Throughout the years, the previous developers had done an excellent job at securing this application. It was integrated with the company’s Active Directory installation, and each user had access to only the needed areas within the application based on their role within the company.
Each user was also tied to a very specific role in the database, so they could only access specific information on the database level. Any changes to data was logged in a central location, and we could easily tell what user made what change to what data at a very fine-grained level.
For running the batch processing in the evenings, we created a user, Mr_Roboto, and added him to Active Directory and to the database. Through an automated process, Mr_Roboto was responsible for running the batch jobs at night, and all the logging for those batch jobs were done under his name. We gave Mr_Roboto as little access as needed, and “he” did his job as expected with few problems for years.
Oh, that security hole
In the same company there was a very bad security practice that needed to be remedied. On numerous servers, the same user name and password was used for the System Admin account. If anyone compromised that account on one server, then that person would have administrative access to pretty much any server within the domain. It was a bad setup and needed to be fixed by the system admins, but the issue persisted for reasons unknown to the development team.
Thus, when one of the admins pulled me aside on a Friday and told me that for security reasons they were going to be restricting users on the servers, I couldn’t have been happier. The system admin said they were going to rename accounts and change passwords so that the same user would not have identical access to different servers across the company.
He then asked if this would be an issue for our .Net application. I told him it wouldn’t because we didn’t use the system admin accounts for our application — change away!
Later that day, I was informed that the changes had been put into effect. I went home for the weekend happy, thinking our company’s servers would be much safer.
The fix that wasn’t
When I arrived at work on Monday, I found that disaster had struck. My inbox had messages from Mr_Roboto showing the evening batch jobs he’d attempted had failed. There were open tickets from multiple users, reporting their batch jobs had not run. I had users calling to ask what was happening. I checked, and all of the batch processes had failed.

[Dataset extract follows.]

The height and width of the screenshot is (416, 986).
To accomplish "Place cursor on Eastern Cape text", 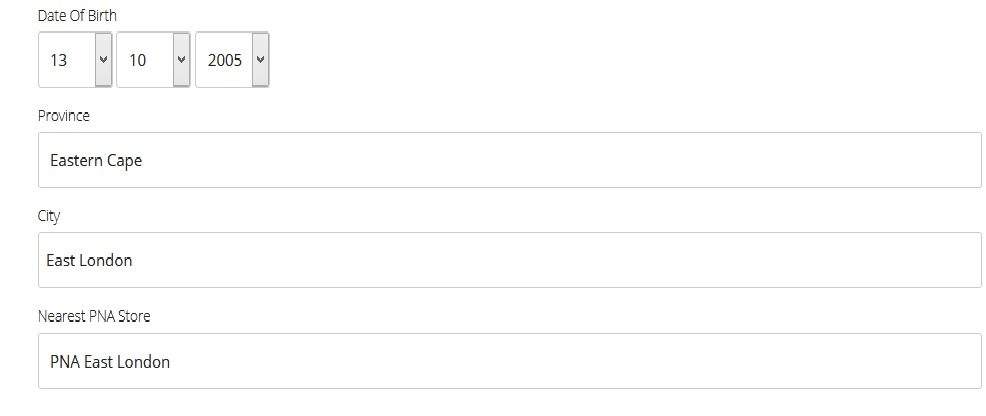I will [x=96, y=160].
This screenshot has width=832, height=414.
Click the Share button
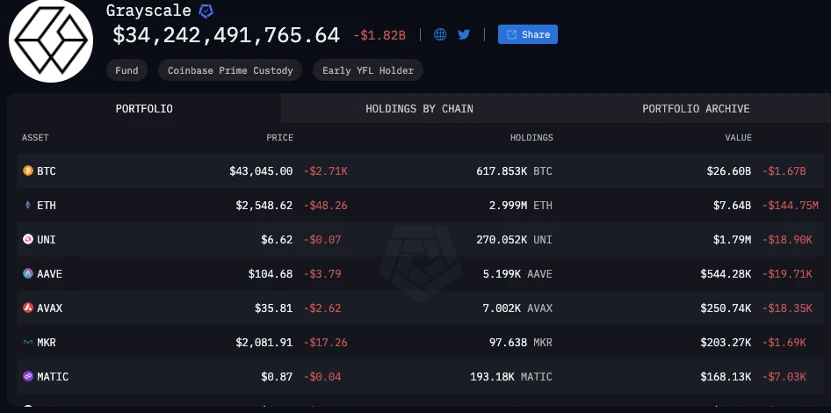click(527, 34)
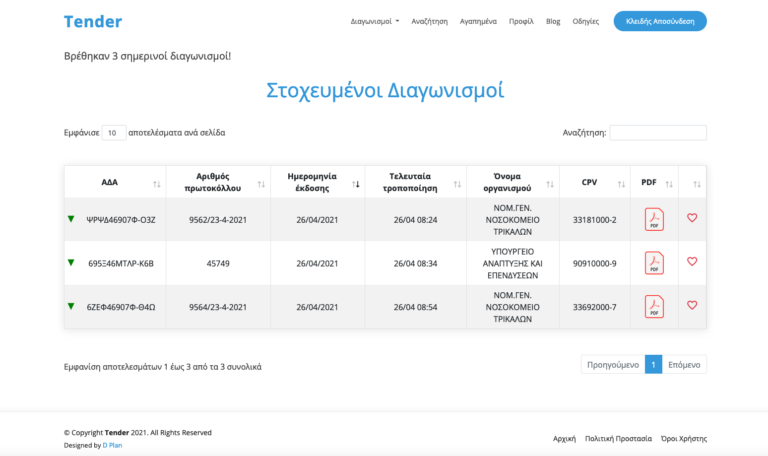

My team went into crisis mode immediately and tried to figure out what had happened. Looking over errors, it become apparent that Mr_Roboto no longer had access to the servers he was supposed to be running on. In fact, Mr_Roboto was no longer in Active Directory.
Horrified, we called up the system admin to find out what was going on. The response: “Yes, I changed Mr_Roboto to Mr_RobotoA and Mr_RobotoB and only gave them access to one of your two processing servers, respectively.”

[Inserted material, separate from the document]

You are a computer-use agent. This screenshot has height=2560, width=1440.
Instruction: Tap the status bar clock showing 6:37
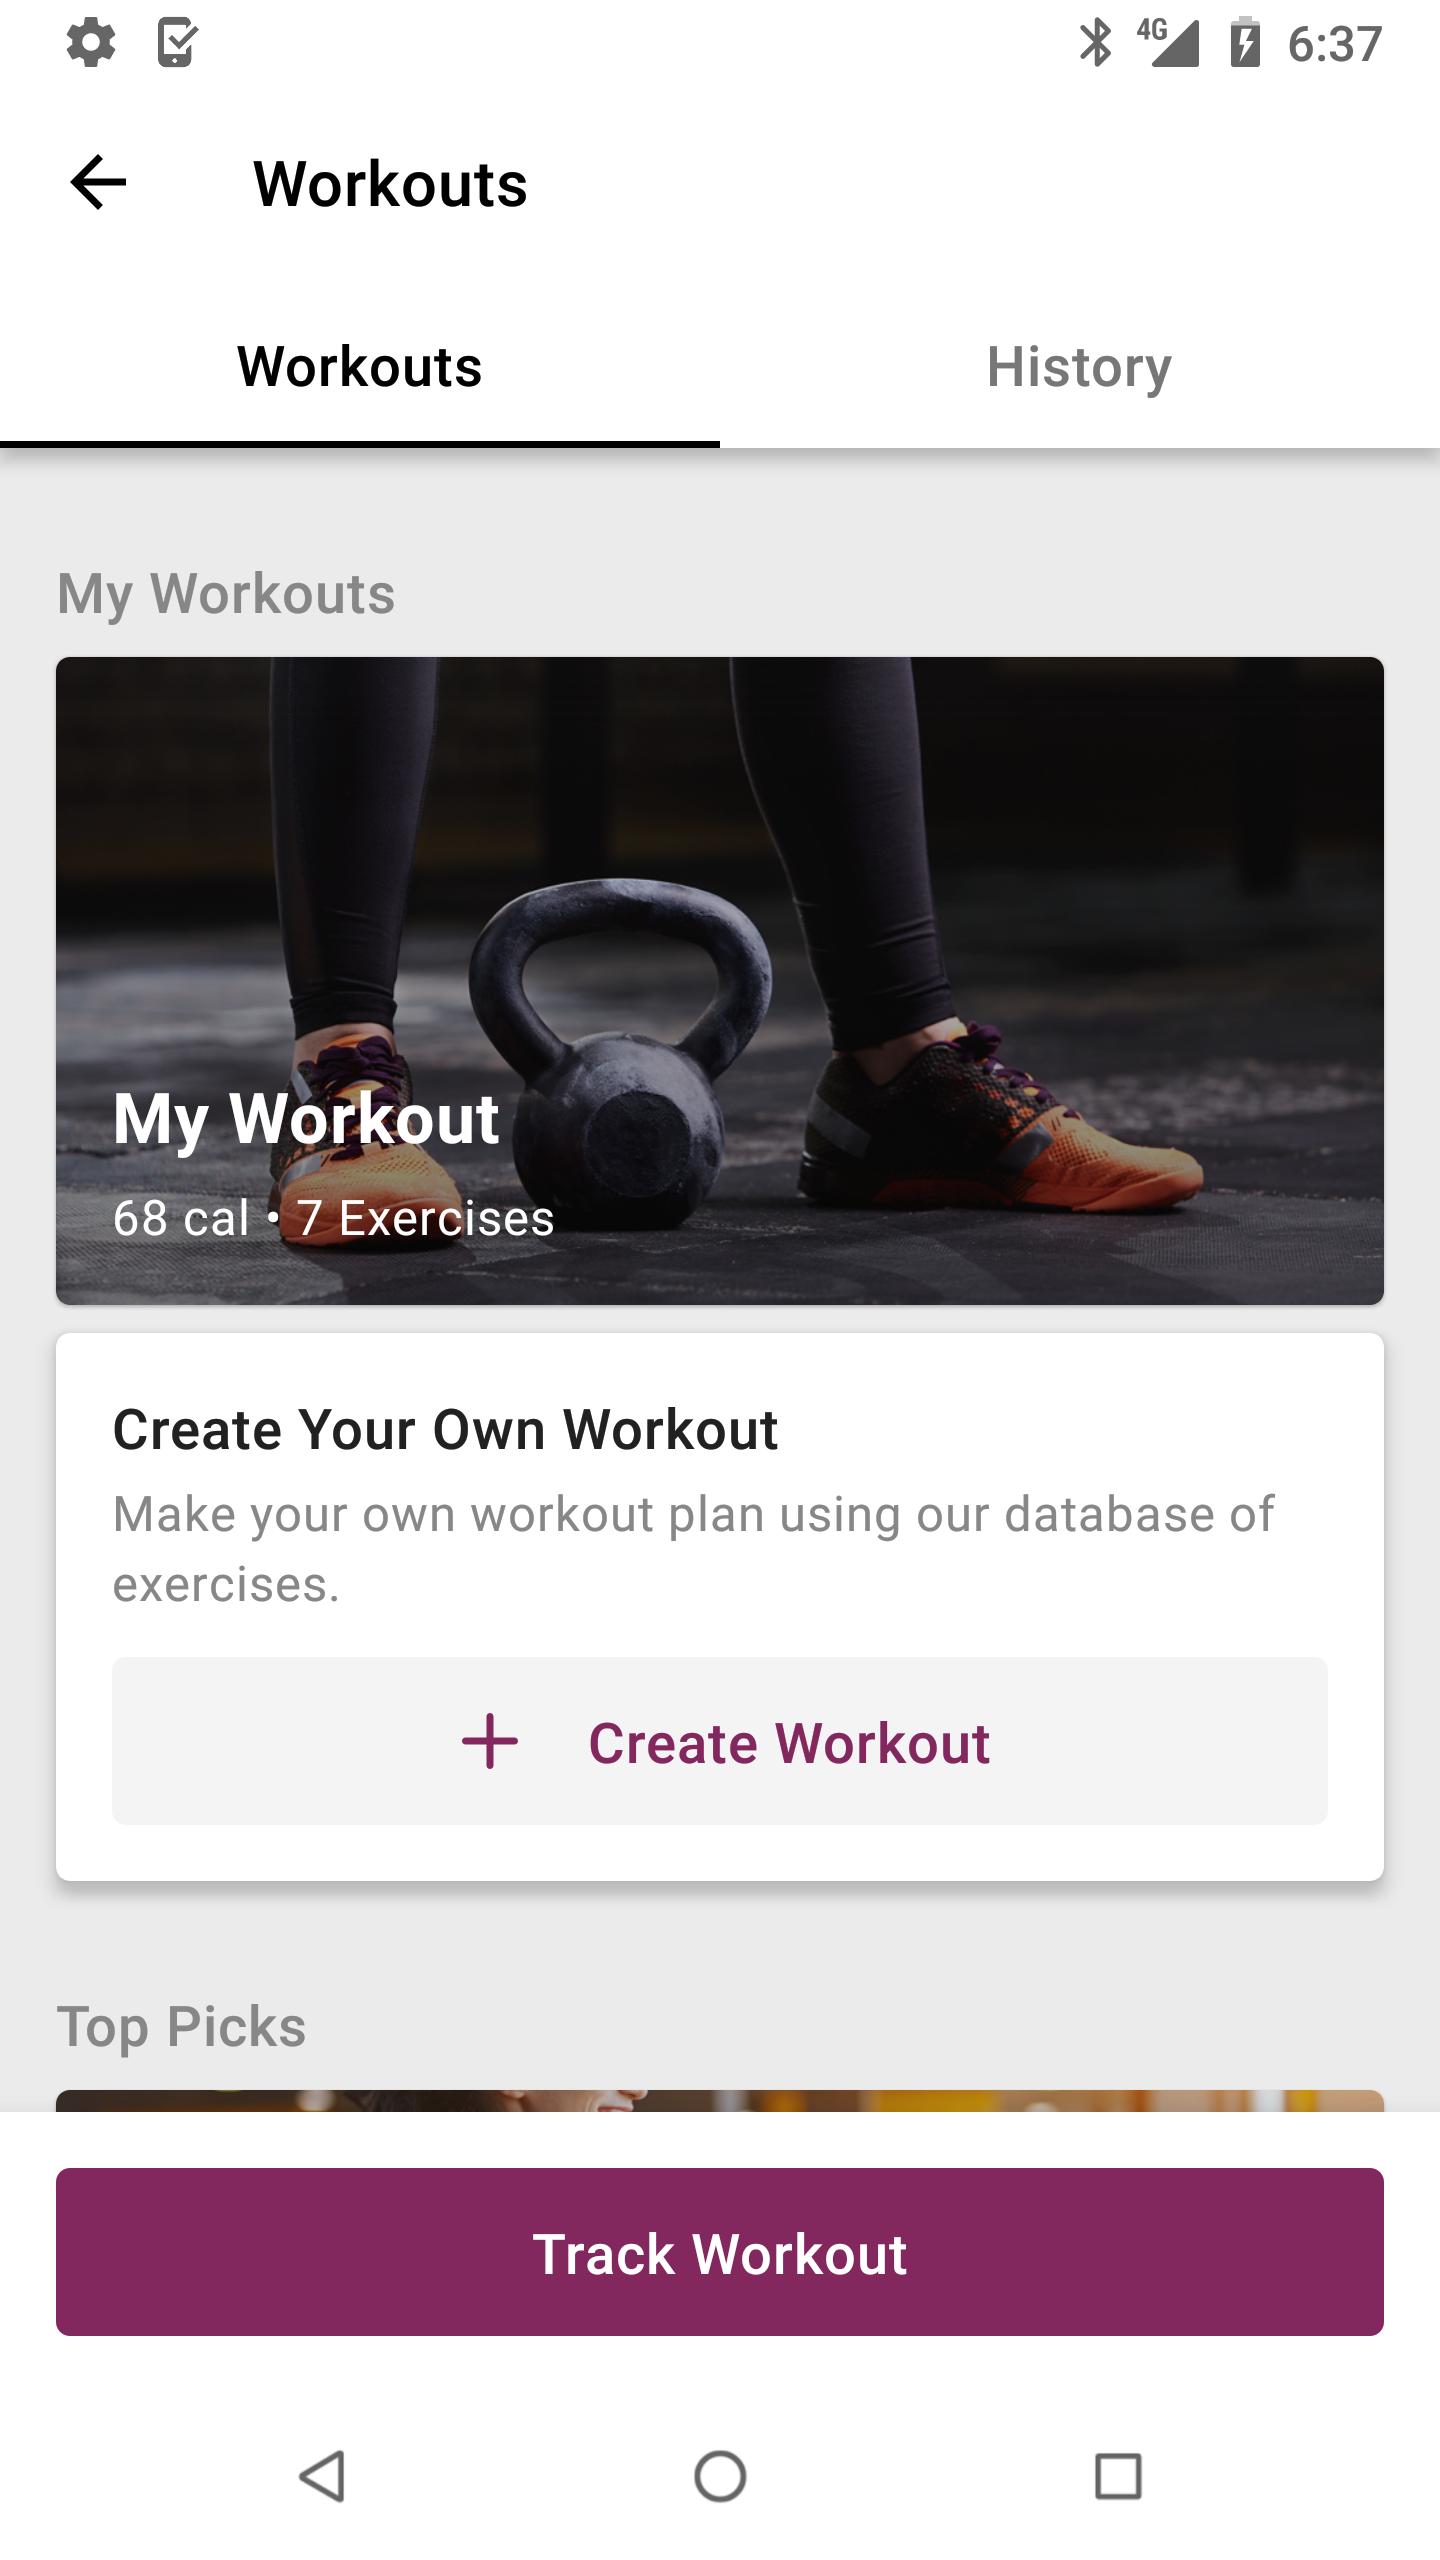pyautogui.click(x=1335, y=44)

Our displeasure with this situation was immediately and loudly communicated to the system admin. After a few minutes he agreed to change his “security upgrades” back to way they were before. It wouldn’t fix the security log-in problem, but at that point we had a larger issue on our hands: A whole weekend’s worth of batch processing still needed to our attention.
As a last resort, my boss had the developers use their machines to run the batch processes. Thankfully, by the end of the day we had cleared up the backlog, and our users ran all their reports and sent them to the correct parties.

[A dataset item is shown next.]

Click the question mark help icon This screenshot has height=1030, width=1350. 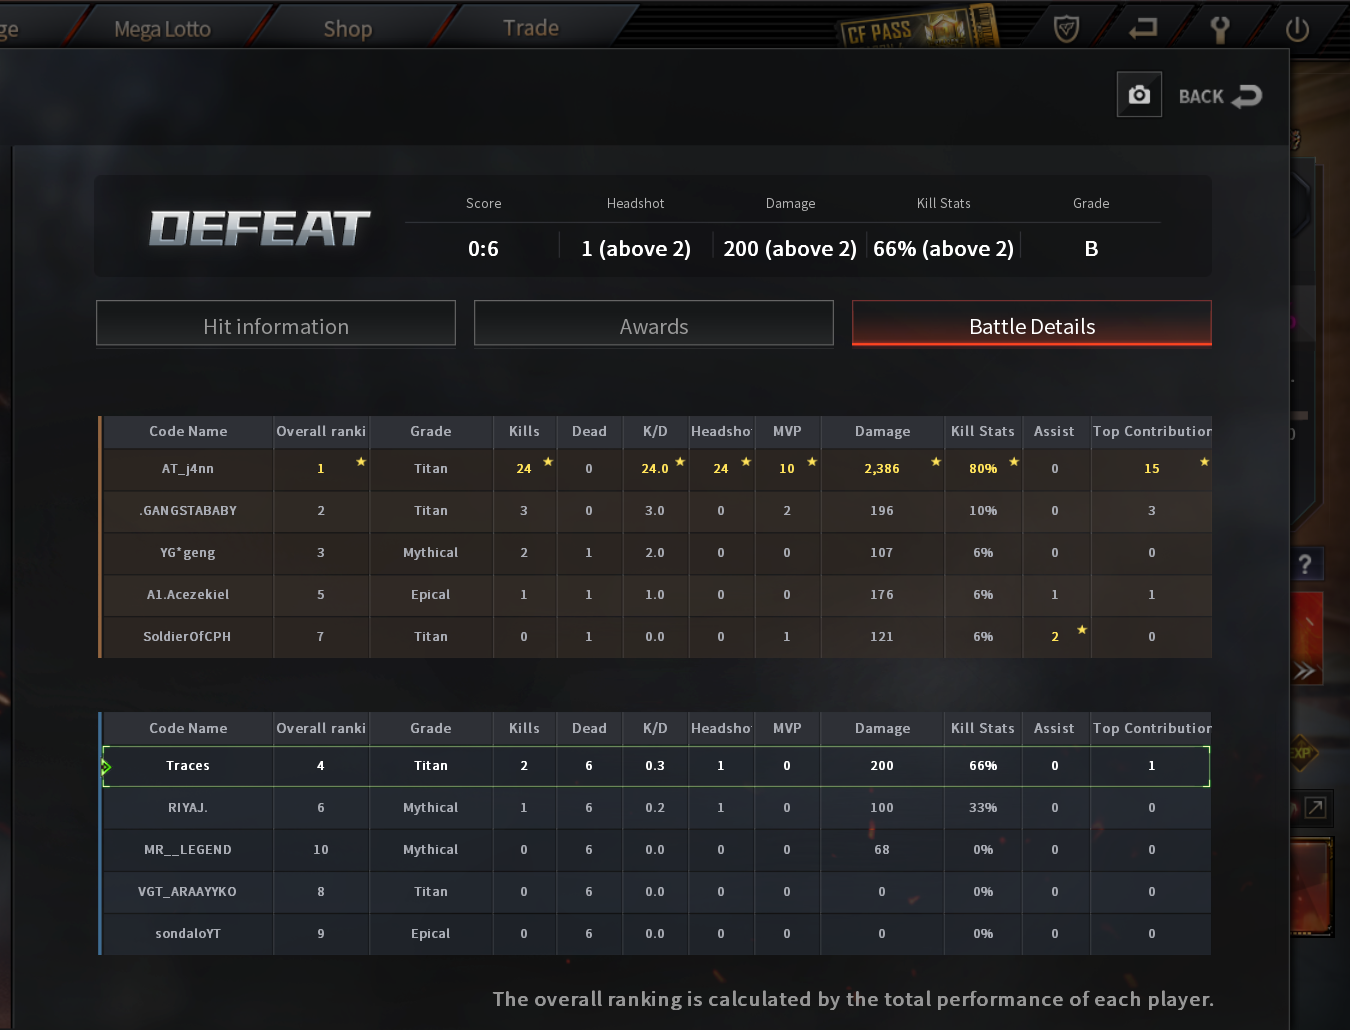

It’ll be better next time – right?
Our team conducted a postmortem on the situation and came to the following conclusions:
First, as easy it was to blame the system admin, I should have requested more details before allowing the change. I had wanted to hear — and took away from the conversation — that the system admin accounts were being changed, but that was not what the system admin was saying. Also, any future changes needed to have an email listing what changes and why. For the future we resolved not to stand in the way of any positive changes, but wanted a clear explanation about what changes were being made before anything was done.
Second, we also realized that the system admins didn’t know enough about what we were doing. This was handled by a two-hour meeting with the admin team in which we brought donuts and explained how our application worked and described the incident as “the weekend in which Mr_Roboto got fired.”
Thankfully, positive changes came out of the debacle, such as better communication between the development and system administrator teams. But one huge problem remained: The system administrator accounts were still the same for all the servers. For some reason, the sys admins never fixed this security problem — and hadn’t by the time I left the company. I’m told the failure stands to this day.